6. Centralise Logs into a SIEM or Log Server
Control Requirement: Aggregate data to correlate events across different systems.
Required Implementation Step: Configure all network devices, servers, and critical applications to forward logs to a central, immutable repository (SIEM or dedicated Syslog server). Ensure the timestamp formats align (see Annex A 8.17) to allow for cross-system event correlation.
Minimum Requirement: Logs must not remain solely on the local device where they can be wiped by an attacker.
7. Configure “Scream” Alerts for High-Fidelity Indicators
Control Requirement: Ensure appropriate actions are taken when events occur.
Required Implementation Step: Configure your monitoring toolset to send immediate, high-priority notifications (SMS/PagerDuty) for specific “red flag” events: Failed Login Spikes (Brute Force), Malware Quarantine execution, and Privilege Escalation events.
Minimum Requirement: Differentiate between “info” logs (for later review) and “critical” alerts (requiring immediate human response).
8. Establish a Triage and Response Procedure
Control Requirement: Monitoring must lead to evaluation and action.
Required Implementation Step: Draft a specific “Runbook” for analysts that dictates exactly what to do when an alert fires (e.g., “If Brute Force alert > Isolate IP > Reset User Password”). Verify this process ensures a human actually eyes the screen when critical alerts trigger.
Minimum Requirement: A defined escalation path; alerts going to a shared inbox that nobody checks is a non-conformity.
9. Address Privacy and Legal Compliance (GDPR)
Control Requirement: Monitoring activities must comply with legal and privacy obligations.
Required Implementation Step: Update your Acceptable Use Policy (AUP) and Employee Privacy Notice to explicitly state that systems are monitored for security purposes. Ensure logs containing PII are access-controlled and retained only for the necessary period.
Minimum Requirement: Employees must be formally notified that their digital activity is subject to monitoring.
10. Review and Tune Monitoring Rules Regularly
Control Requirement: Continuous improvement of monitoring capabilities.

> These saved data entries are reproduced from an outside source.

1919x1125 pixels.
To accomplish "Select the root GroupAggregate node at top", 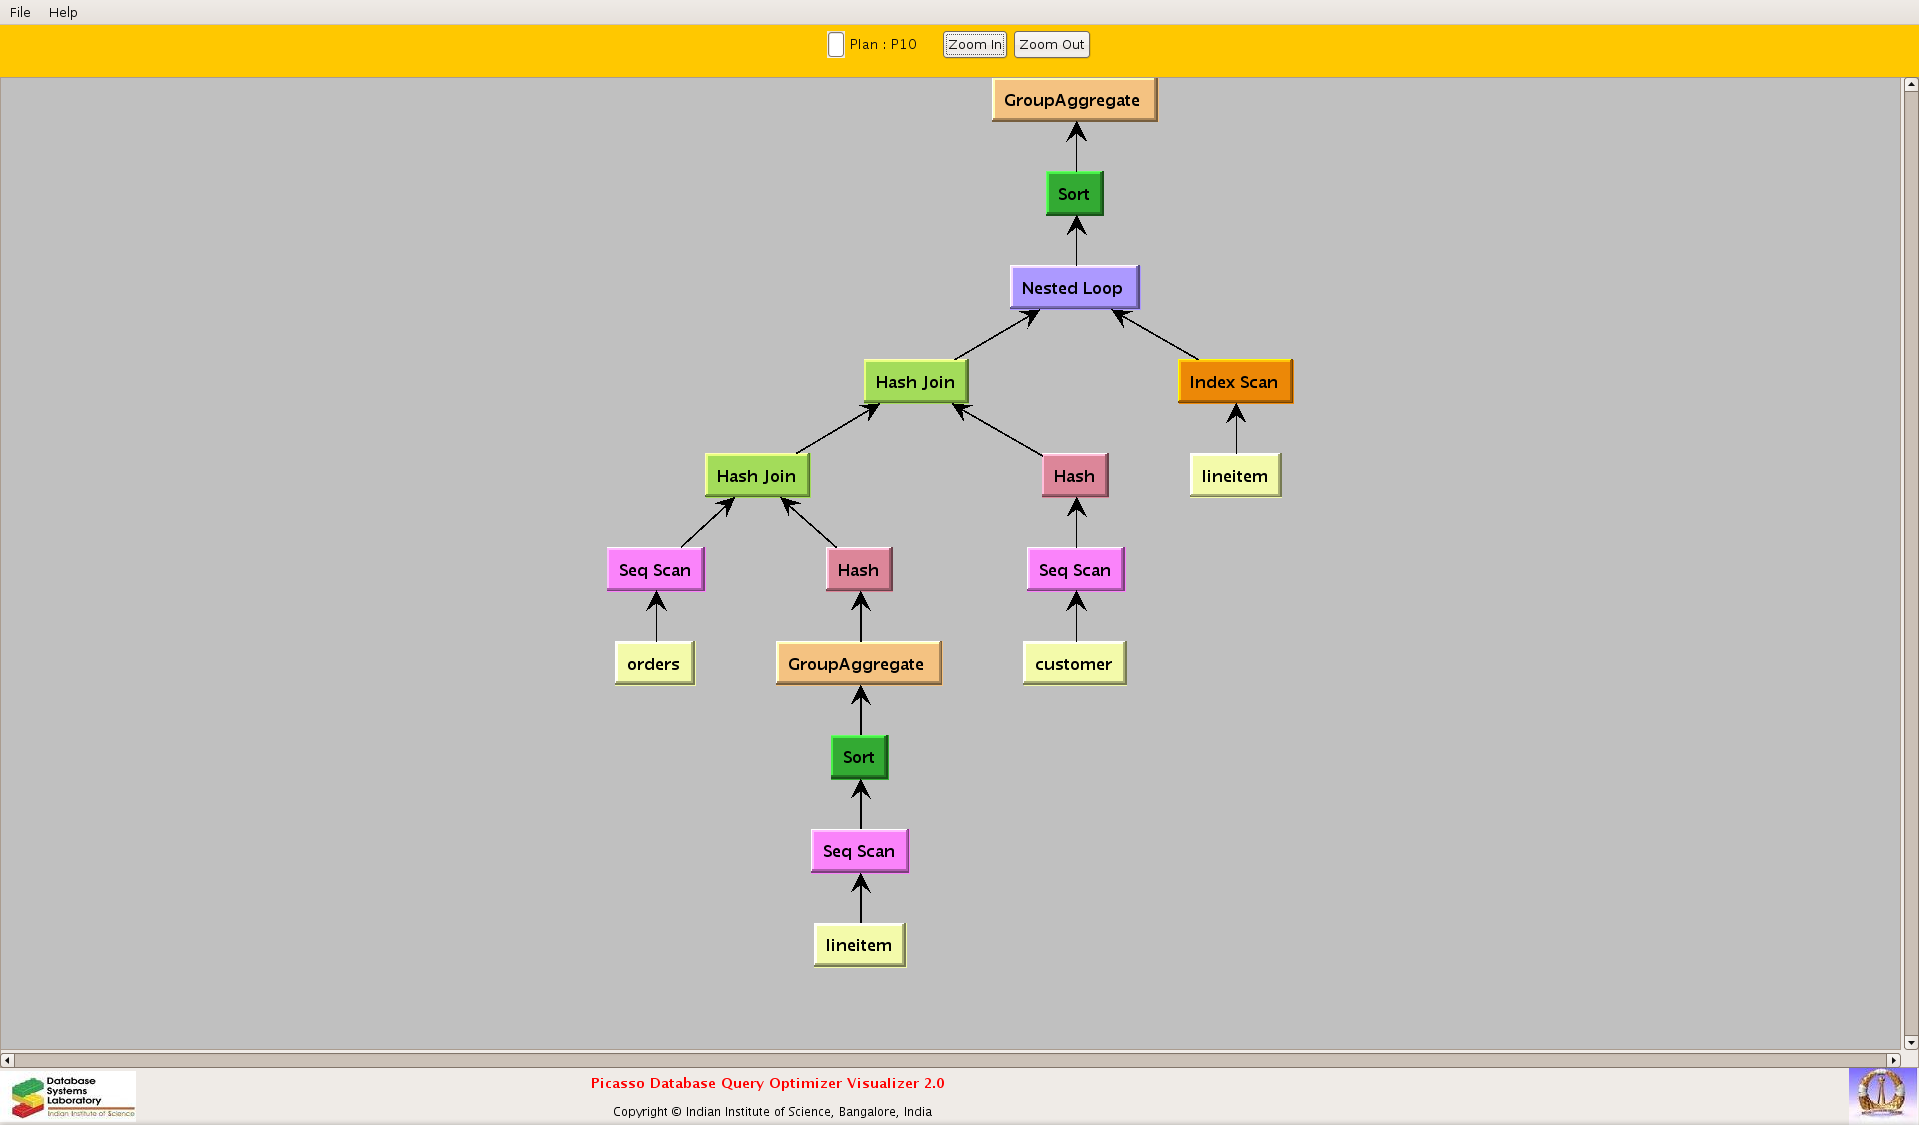I will coord(1073,100).
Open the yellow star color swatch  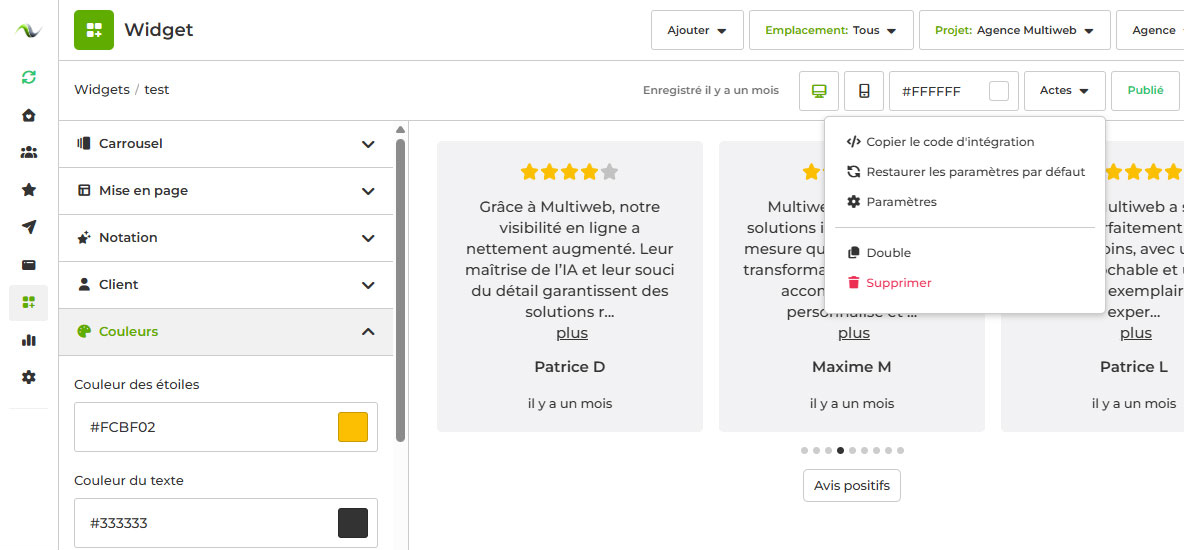(x=353, y=427)
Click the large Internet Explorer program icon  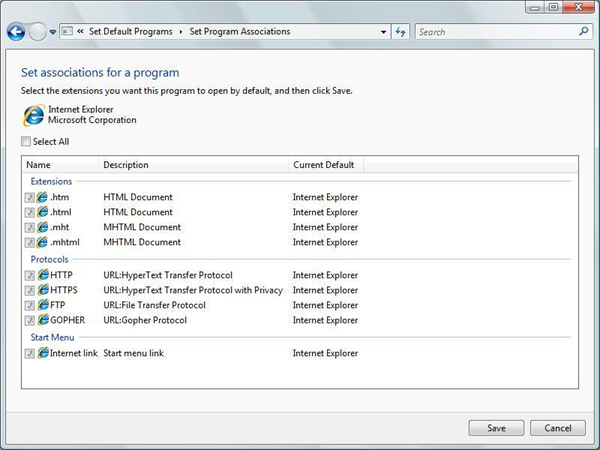click(32, 114)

Required Implementation Step: Schedule a quarterly review of your alert rules. Identify the top 10 “noisy” alerts that generated false positives and tune the logic to suppress them. This prevents “alert fatigue” where analysts ignore real threats due to volume.
Minimum Requirement: Evidence of rule tuning/maintenance to prove the monitoring system is active and evolving.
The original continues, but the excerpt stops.